Zim’s gold loses glitter, plummeted 46 percent
Zimbabwe’s gold export receipts plummeted 46% to record US$53.1m in January 2021 from US$98.1m during the same month last year due to delays in payments and heavy rains, the Reserve Bank (RBZ) has said.
With heavy rains, delays in payments, gold export receipts are likely to plunge further this year, according to industry players.
“Gold export receipts in January 2021 were at US$53.1m from US$98.1m during the same month last year due to subdued deliveries due to Covid-19 effects and heavy rains that we have experienced in January,” RBZ governor John Mangudya said in emailed responses.
Gold deliveries for the month of January 2021 were 0.99 tonnes from 2.54tonnes during the comparable period last year.
Large scale producers delivered 0.64 tonnes while small scale miners delivered 0.35 tonnes to FPR.
The unfavourable gold mining policies have caused gold production to fall in the last two years as miners prefer side marketing where buyers are almost at the same level with the international prices for gold.
Wednesday world gold spot prices were said to be around US$55,482 per kilogramme against the FPR’s US$52,000 per kilogramme, this is likely going to affect the selling of gold to the formal market.

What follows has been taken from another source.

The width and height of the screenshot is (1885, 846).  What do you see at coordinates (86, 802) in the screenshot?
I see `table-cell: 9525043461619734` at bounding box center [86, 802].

Gold Miners Association of Zimbabwe Irvine Chinyenze said: “The failure by the sole buyer to match the world prices only imply that the gold miner will sell his or her bullion to an alternative market where prices are high.”

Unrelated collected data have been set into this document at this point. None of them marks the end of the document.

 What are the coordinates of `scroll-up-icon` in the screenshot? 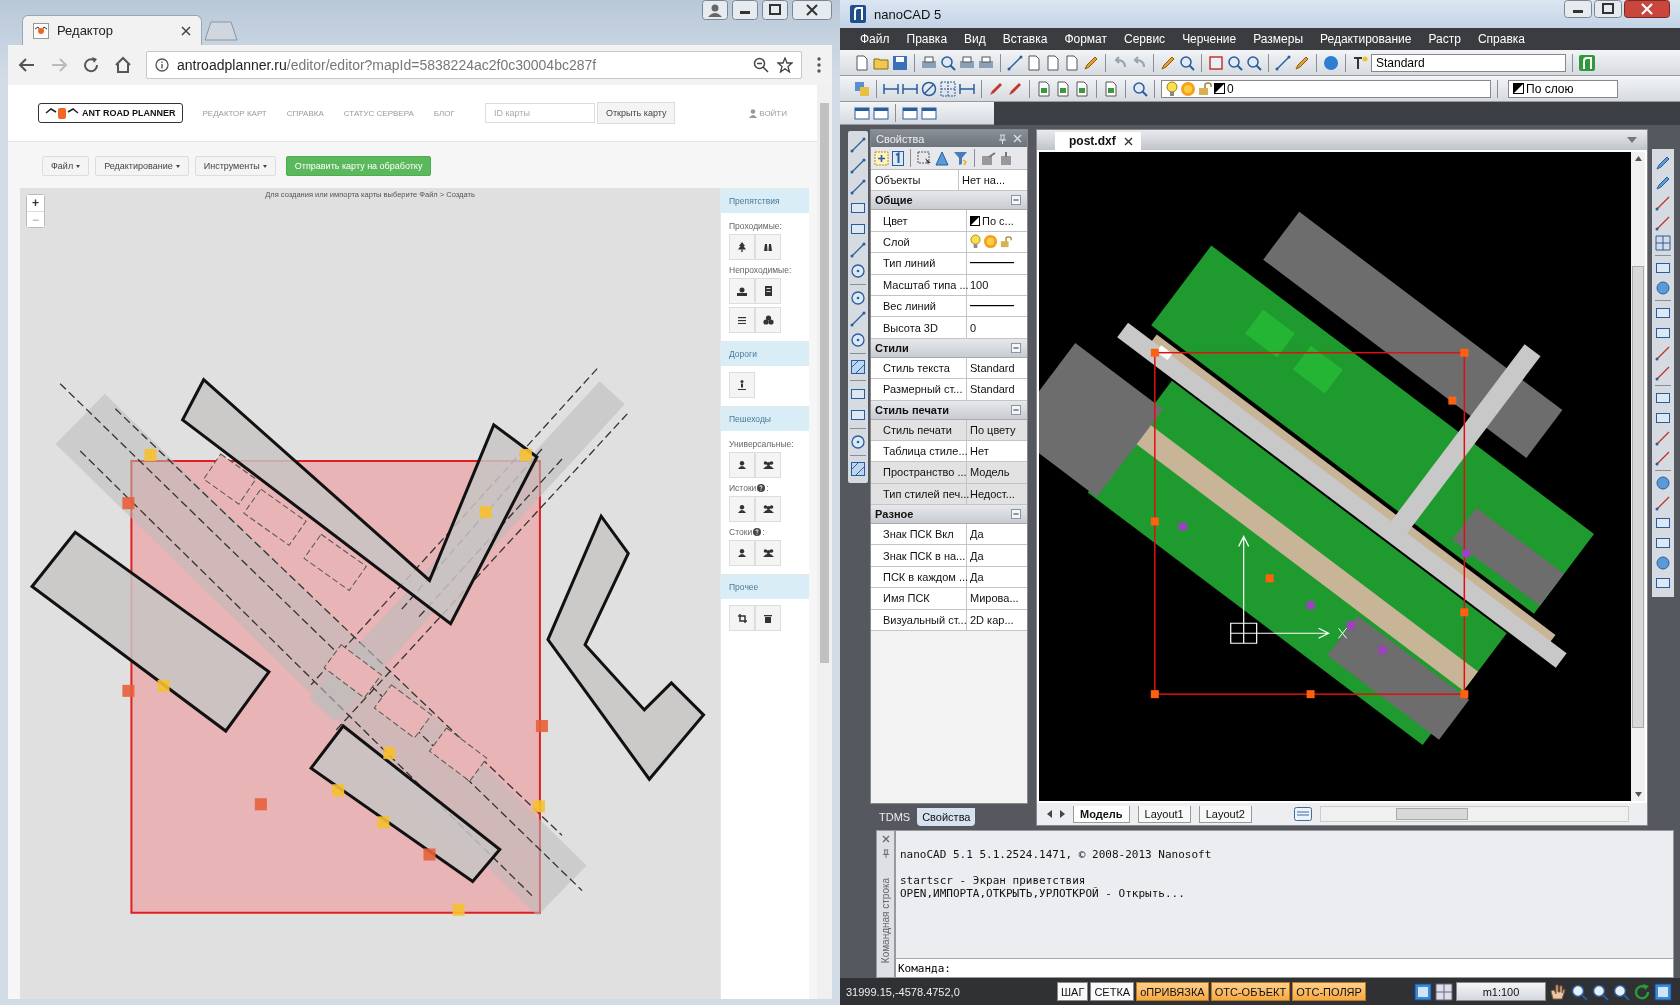 It's located at (1638, 158).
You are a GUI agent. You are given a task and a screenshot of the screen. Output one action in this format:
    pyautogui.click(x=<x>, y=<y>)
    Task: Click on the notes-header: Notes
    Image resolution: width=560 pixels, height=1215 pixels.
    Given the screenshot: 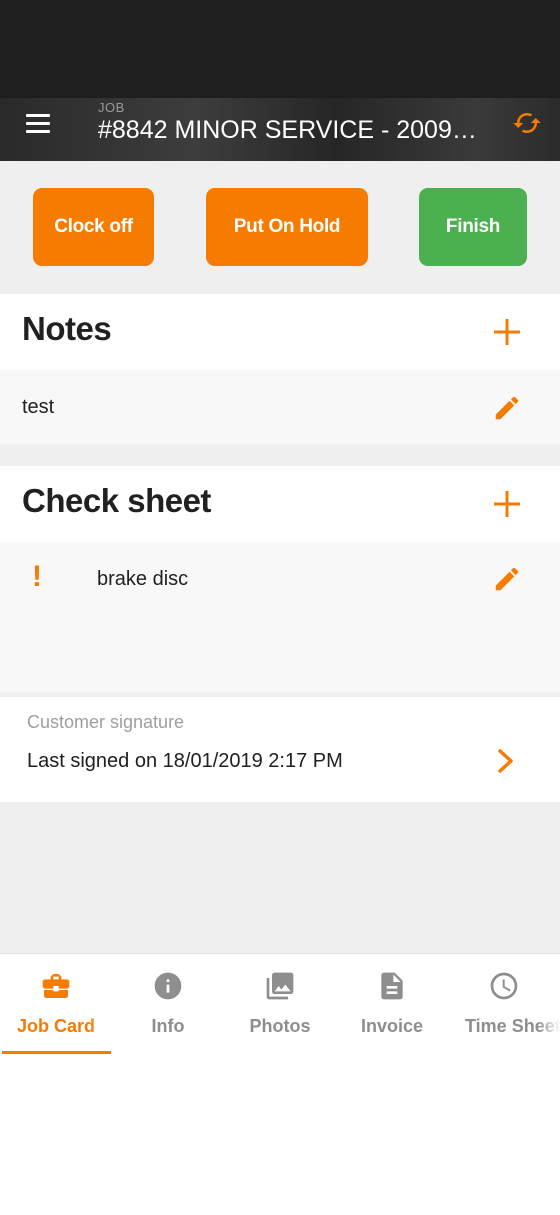 What is the action you would take?
    pyautogui.click(x=280, y=332)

Gold’s export receipts fell 16% to record US$891.5m in 2020 from US$1.064.5bn in 2019 due to Covid-19 implications, side marketing, smuggling and delays in payments.
In his 2021 Monetary Policy Statement, Mangudya said side marketing was one of the reasons for the decline in gold deliveries last year.

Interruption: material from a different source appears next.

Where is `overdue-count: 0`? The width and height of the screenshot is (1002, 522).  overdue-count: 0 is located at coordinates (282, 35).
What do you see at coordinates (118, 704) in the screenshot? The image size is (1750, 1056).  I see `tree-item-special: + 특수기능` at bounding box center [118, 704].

The Covid-19 pandemic restricted the purchasing of raw materials in China and Russia and the bringing in of physical United States dollars to pay miners.
Resultantly, gold was knocked off its top spot by platinum last year as the highest forex earner. The yellow metal is now the third largest foreign currency earner after platinum and diaspora remittances.
Mining experts say President Emmerson Mnangagwa’s government should give artisanal mining cooperatives legal standing, pay gold producers at world prices and strengthen mining dispute resolution.
In a recent report on Zimbabwe’s gold subsector, the report blamed FPR’s flawed centralised gold buying scheme and called for the law to bring complicit powerful politicians to book as they are believed to be sponsors of machete gangs’ violence in Midlands and Mazowe.
The report said the development of the gold sector is crucial if Mnangagwa’s government is to salvage prospects for Zimbabwe’s economic recovery from decades of economic stagnation.
Zimbabwe is targeting 100 tonnes of gold per year by 2023. Analysts say the figure is unlikely to be reached with the number of challenges in the gold sector.